REFRESH MATERIALIZED VIEW mymatview;

PostgreSQL 系统目录中关于物化视图的信息与表或视图中的完全相同。所以对于解析器来说,物化视图就像表或视图一样的关系。在查询中引用物化视图时,数据会直接从该视图中返回,就像从表中返回一样;规则仅用于填充物化视图。

The information about a materialized view in the PostgreSQL system catalogs is exactly the same as it is for a table or view. So for the parser, a materialized view is a relation, just like a table or a view. When a materialized view is referenced in a query, the data is returned directly from the materialized view, like from a table; the rule is only used for populating the materialized view.

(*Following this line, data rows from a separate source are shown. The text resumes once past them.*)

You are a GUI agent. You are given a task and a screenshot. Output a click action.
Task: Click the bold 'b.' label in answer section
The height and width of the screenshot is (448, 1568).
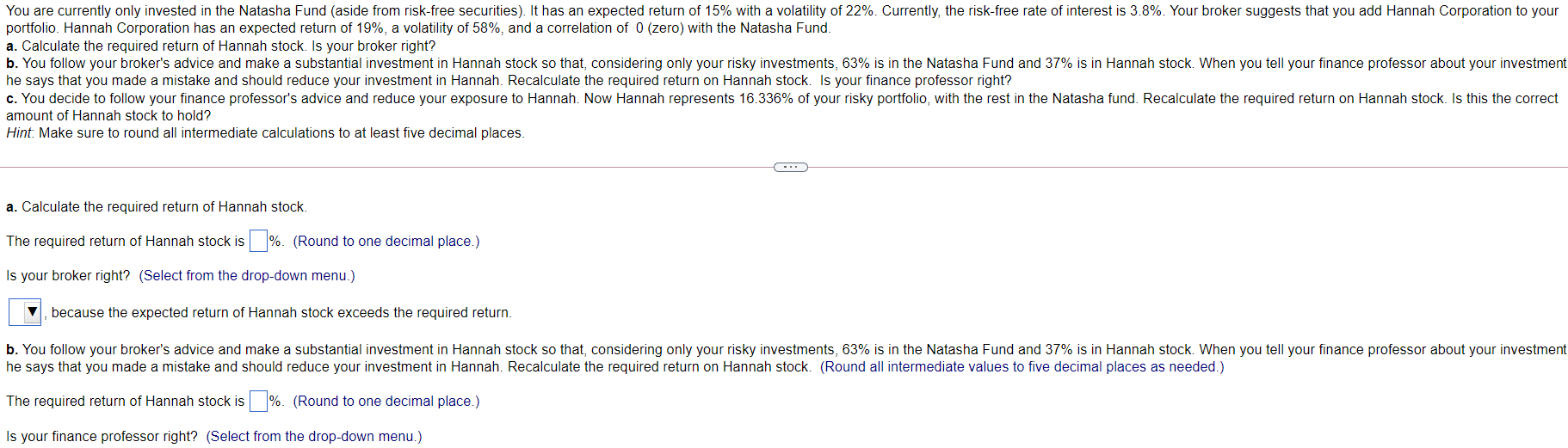click(12, 350)
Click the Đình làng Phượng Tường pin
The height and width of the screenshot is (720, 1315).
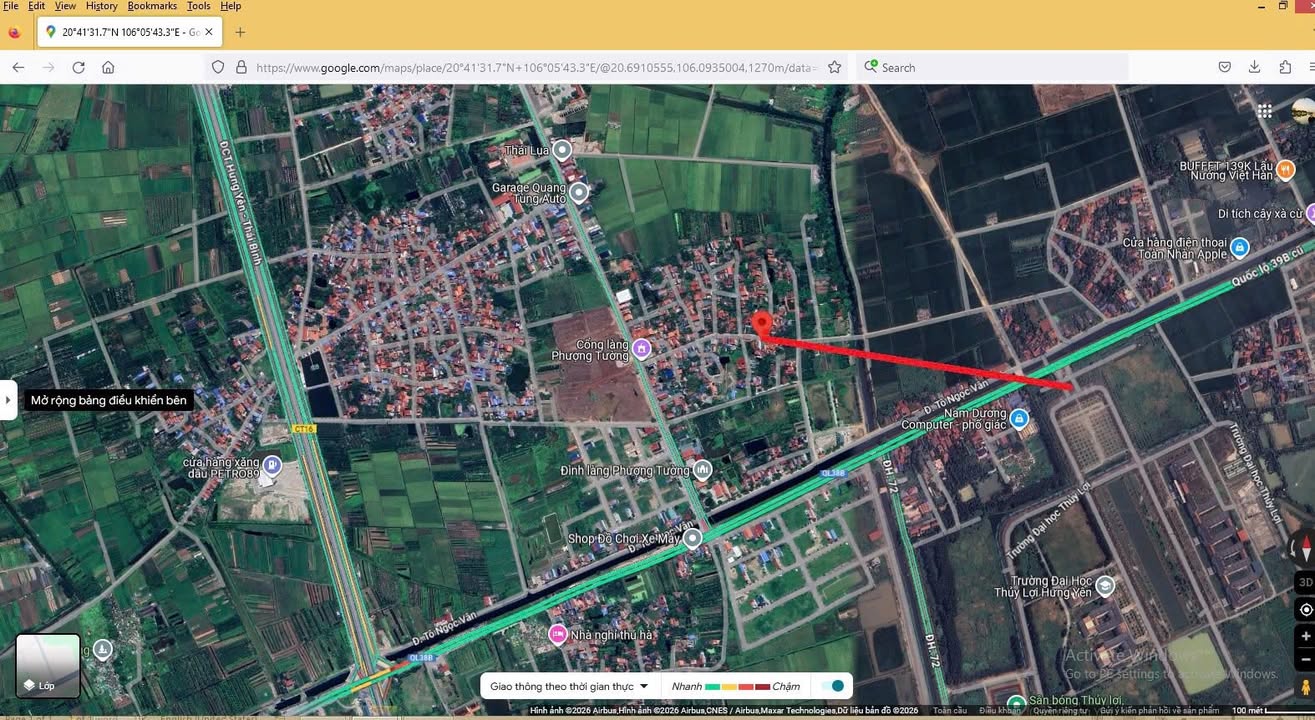[x=703, y=469]
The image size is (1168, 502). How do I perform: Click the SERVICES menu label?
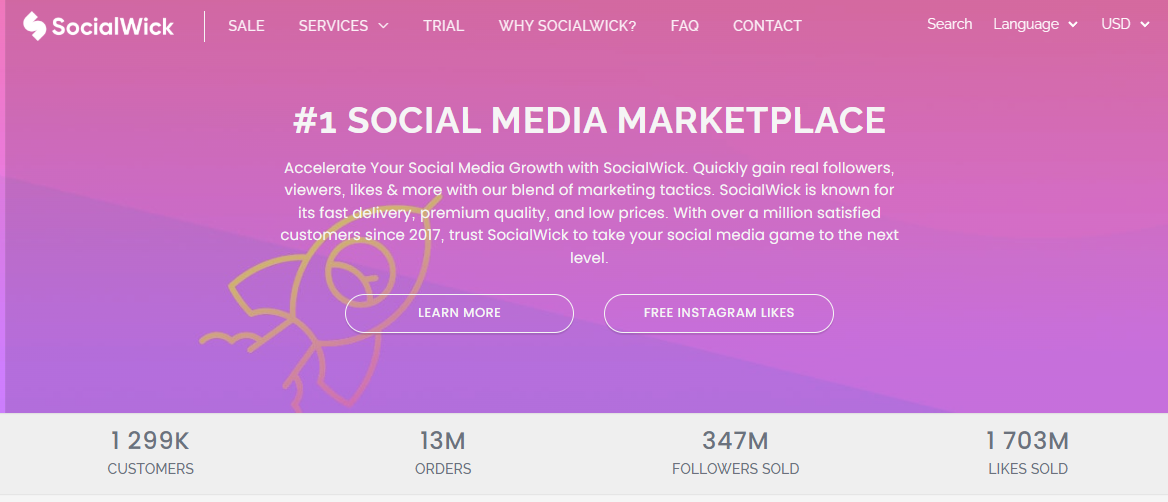coord(333,26)
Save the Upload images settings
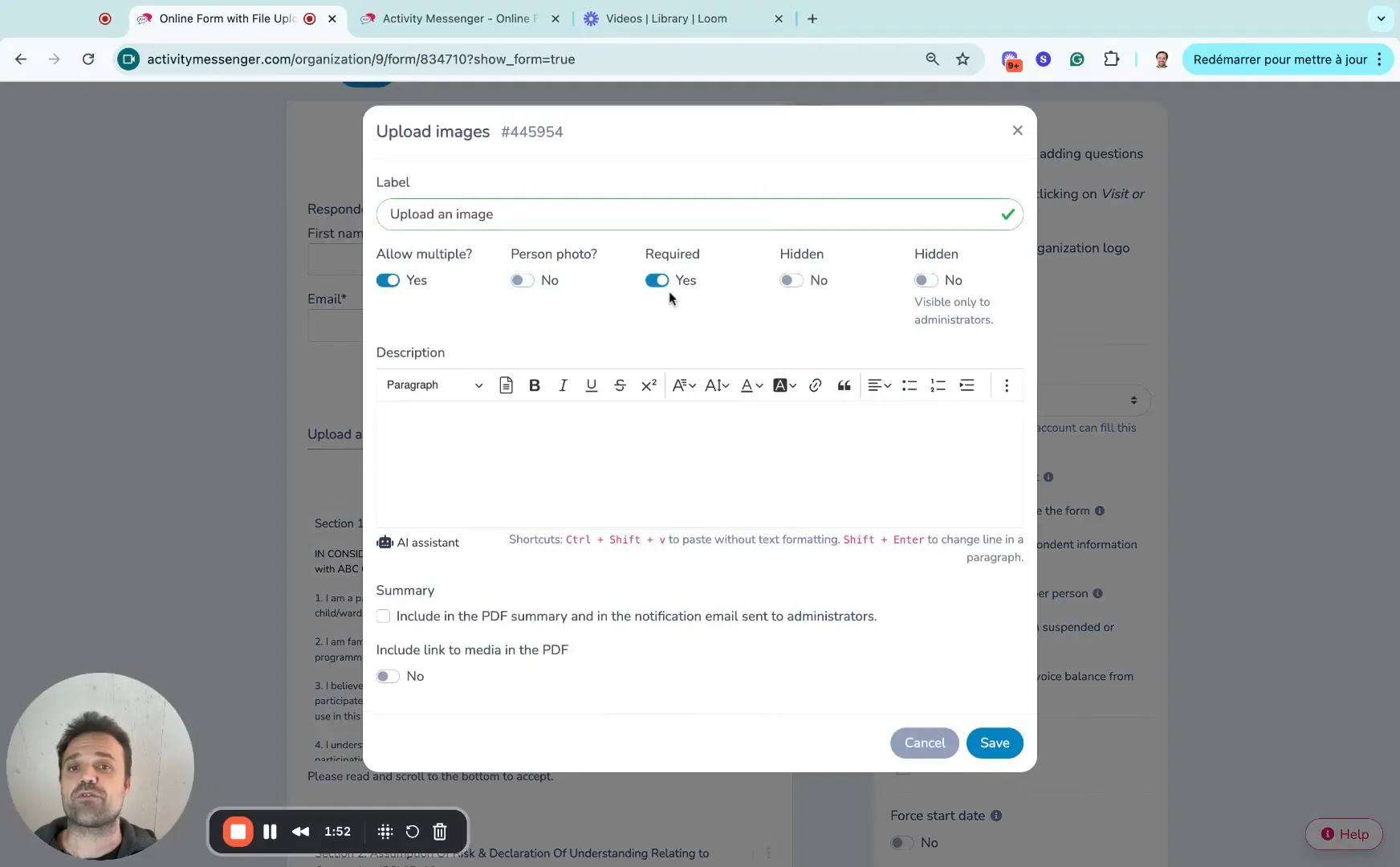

虽然访问存储在物化视图中的数据通常比直接或通过视图访问底层表快得多,但数据并不总是最新的;但有时也不需要最新数据。考虑一下记录销量的表:

While access to the data stored in a materialized view is often much faster than accessing the underlying tables directly or through a view, the data is not always current; yet sometimes current data is not needed. Consider a table which records sales:

CREATE TABLE invoice (
    invoice_no    integer        PRIMARY KEY,
    seller_no     integer,       -- ID of salesperson
    invoice_date  date,          -- date of sale
    invoice_amt   numeric(13,2)  -- amount of sale
);

如果人们希望能够快速绘制历史销售数据,他们可能会进行汇总,并且可能不在乎当前日期不完整的数据:

If people want to be able to quickly graph historical sales data, they might want to summarize, and they may not care about the incomplete data for the current date:

CREATE MATERIALIZED VIEW sales_summary AS
  SELECT
      seller_no,
      invoice_date,
      sum(invoice_amt)::numeric(13,2) as sales_amt
    FROM invoice
    WHERE invoice_date < CURRENT_DATE
    GROUP BY
      seller_no,
      invoice_date;

CREATE UNIQUE INDEX sales_summary_seller
  ON sales_summary (seller_no, invoice_date);

此物化视图可能对创建用于销售人员的仪表板的图表有用。可以使用以下 SQL 语句,计划在每天晚上更新统计信息:

This materialized view might be useful for displaying a graph in the dashboard created for salespeople. A job could be scheduled to update the statistics each night using this SQL statement:

REFRESH MATERIALIZED VIEW sales_summary;

物化视图的另一种用途是允许通过 foreign data wrapper 更快地访问从远程系统引入的数据。下面是一个使用 file_fdw 的示例,带有时序,但由于这是使用本地系统上的高速缓存,因此与访问远程系统相比,性能差异通常会比此处所示更大。请注意,我们也利用了为物化视图设置索引的能力,而 file_fdw 不支持索引;此优势可能不适用于其他类型的 foreign data 访问。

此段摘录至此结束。